_PROBLEM STATEMENT_. Using the records below, write out the line with "[Twitter] (95, 2450)" and each line after it through the final one, exactly, and only those.

_Dataset entries_.
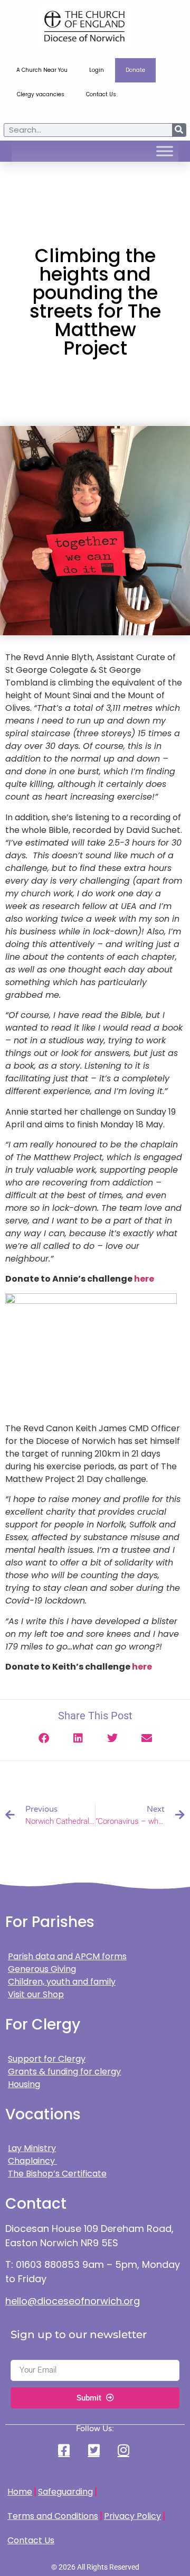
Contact (35, 2203)
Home (19, 2492)
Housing (24, 2084)
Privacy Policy (132, 2516)
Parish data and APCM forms (67, 1956)
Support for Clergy (47, 2059)
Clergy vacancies (40, 94)
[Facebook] (65, 2450)
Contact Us (101, 94)
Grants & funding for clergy (64, 2071)
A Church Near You (42, 70)
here (144, 1279)
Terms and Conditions (52, 2516)
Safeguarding (65, 2492)
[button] (43, 1738)
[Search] (179, 130)
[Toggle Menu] (164, 151)
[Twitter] (95, 2450)
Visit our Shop (36, 1994)
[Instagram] (124, 2450)
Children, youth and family (62, 1982)
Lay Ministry (32, 2148)
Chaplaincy (32, 2161)
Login (96, 70)
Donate (135, 70)
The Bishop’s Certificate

_PROBLEM SOLUTION_.
[Twitter] (95, 2450)
Visit our Shop (36, 1994)
[Instagram] (124, 2450)
Children, youth and family (62, 1982)
Lay Ministry (32, 2148)
Chaplaincy (32, 2161)
Login (96, 70)
Donate (135, 70)
The Bishop’s Certificate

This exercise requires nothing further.